To do: Among the entries that follow, the required portion opens with the line containing "This screenshot has width=1568, height=672." and closes with the line containing "You are a computer-use agent. Screen". Give that portion again exactly, and nothing else.

Stored records:
__________________________________________________

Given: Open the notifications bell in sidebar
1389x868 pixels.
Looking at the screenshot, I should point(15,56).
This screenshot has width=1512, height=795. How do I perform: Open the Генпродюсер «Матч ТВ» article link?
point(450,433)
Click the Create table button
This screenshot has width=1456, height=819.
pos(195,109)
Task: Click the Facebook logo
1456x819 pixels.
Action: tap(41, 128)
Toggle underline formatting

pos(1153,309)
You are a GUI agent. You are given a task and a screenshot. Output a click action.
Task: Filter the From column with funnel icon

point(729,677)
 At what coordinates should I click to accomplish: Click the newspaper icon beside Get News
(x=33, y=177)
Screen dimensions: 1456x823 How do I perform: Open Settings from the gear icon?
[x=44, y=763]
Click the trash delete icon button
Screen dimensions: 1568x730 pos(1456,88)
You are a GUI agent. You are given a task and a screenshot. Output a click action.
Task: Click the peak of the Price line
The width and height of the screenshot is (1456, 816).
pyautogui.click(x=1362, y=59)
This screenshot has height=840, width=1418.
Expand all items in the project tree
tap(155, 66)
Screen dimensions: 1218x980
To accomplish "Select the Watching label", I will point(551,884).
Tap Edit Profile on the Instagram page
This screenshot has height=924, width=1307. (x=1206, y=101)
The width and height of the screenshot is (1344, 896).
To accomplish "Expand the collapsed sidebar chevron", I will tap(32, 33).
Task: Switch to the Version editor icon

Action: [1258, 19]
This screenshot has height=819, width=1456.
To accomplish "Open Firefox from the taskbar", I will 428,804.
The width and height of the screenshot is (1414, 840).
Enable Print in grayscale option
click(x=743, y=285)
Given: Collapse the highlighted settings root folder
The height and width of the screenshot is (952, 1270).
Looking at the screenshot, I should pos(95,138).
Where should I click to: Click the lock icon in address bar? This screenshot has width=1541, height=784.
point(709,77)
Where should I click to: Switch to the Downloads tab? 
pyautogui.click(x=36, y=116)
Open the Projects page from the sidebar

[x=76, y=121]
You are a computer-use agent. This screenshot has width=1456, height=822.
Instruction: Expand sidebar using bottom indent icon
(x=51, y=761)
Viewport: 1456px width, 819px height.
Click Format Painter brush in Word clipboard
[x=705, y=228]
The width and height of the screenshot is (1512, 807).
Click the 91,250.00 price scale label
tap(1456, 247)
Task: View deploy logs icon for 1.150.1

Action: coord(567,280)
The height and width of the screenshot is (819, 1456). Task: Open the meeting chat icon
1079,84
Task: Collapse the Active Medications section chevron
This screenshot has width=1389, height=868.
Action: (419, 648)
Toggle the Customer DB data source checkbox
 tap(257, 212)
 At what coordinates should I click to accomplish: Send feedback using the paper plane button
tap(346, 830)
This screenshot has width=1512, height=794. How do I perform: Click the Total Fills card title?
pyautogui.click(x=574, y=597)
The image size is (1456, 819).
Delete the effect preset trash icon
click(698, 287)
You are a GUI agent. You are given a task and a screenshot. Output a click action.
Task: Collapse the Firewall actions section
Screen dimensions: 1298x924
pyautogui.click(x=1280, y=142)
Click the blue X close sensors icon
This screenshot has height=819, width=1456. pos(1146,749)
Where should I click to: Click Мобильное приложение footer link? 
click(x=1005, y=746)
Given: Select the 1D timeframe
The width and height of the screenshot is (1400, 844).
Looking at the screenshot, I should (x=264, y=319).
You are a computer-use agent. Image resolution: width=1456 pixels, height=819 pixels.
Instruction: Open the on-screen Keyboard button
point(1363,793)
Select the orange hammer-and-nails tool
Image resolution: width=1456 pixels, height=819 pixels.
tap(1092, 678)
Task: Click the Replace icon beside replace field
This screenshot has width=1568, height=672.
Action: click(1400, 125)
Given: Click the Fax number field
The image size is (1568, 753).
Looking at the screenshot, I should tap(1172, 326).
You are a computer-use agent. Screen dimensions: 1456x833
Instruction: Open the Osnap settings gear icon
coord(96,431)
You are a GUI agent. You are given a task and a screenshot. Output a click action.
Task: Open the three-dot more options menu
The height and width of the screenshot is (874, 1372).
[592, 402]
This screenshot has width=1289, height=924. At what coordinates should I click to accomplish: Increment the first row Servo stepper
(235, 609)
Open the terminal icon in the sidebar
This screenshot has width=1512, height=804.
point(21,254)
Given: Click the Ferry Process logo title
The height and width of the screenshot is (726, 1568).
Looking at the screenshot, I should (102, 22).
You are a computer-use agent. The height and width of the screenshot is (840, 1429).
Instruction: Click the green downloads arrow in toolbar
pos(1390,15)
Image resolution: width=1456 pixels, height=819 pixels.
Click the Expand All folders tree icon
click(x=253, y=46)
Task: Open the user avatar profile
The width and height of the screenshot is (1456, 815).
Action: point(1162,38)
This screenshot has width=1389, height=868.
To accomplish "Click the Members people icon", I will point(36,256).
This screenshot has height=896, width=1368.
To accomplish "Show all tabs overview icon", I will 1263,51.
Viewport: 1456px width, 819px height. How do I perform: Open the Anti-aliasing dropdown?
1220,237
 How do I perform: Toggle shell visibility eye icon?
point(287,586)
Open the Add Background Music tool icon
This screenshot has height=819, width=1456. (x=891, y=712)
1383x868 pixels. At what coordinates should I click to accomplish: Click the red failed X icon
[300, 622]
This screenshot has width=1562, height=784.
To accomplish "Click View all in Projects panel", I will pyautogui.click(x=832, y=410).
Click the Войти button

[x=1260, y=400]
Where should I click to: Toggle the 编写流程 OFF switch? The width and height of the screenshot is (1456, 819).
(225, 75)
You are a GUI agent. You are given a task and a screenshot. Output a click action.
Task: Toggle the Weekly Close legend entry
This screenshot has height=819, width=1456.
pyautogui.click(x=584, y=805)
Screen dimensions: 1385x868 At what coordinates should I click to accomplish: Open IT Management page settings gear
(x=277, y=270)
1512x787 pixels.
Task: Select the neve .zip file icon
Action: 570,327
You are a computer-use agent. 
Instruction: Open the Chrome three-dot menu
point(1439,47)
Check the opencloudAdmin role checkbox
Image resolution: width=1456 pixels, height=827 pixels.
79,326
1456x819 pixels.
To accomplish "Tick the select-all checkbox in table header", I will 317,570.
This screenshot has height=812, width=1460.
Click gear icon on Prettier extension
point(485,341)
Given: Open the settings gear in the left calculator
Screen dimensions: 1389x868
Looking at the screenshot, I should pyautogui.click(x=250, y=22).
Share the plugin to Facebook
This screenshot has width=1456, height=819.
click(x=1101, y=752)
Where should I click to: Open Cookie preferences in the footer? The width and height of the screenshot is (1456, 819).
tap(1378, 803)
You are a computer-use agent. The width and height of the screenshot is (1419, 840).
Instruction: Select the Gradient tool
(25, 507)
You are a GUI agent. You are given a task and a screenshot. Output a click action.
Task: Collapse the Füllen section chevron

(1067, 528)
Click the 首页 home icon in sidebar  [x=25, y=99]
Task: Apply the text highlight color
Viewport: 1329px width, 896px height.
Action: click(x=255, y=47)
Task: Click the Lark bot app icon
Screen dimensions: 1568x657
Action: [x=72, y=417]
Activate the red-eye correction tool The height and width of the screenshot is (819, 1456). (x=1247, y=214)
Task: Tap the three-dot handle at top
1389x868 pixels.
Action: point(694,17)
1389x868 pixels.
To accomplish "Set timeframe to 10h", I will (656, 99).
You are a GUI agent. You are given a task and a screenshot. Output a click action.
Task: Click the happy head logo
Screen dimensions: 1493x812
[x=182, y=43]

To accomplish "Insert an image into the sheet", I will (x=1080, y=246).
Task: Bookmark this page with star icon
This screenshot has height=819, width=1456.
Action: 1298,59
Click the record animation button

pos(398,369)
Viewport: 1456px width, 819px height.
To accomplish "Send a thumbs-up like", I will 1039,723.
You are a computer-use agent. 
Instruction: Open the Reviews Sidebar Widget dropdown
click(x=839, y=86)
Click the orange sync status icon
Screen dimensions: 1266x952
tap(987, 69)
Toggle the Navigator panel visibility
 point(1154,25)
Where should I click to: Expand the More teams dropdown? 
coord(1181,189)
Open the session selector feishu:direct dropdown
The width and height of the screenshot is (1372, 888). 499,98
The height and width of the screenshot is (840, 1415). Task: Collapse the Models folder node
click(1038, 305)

__________________________________________________

Output:
This screenshot has width=1568, height=672.
Action: click(1400, 125)
Given: Click the Fax number field
The image size is (1568, 753).
Looking at the screenshot, I should tap(1172, 326).
You are a computer-use agent. Screen dimensions: 1456x833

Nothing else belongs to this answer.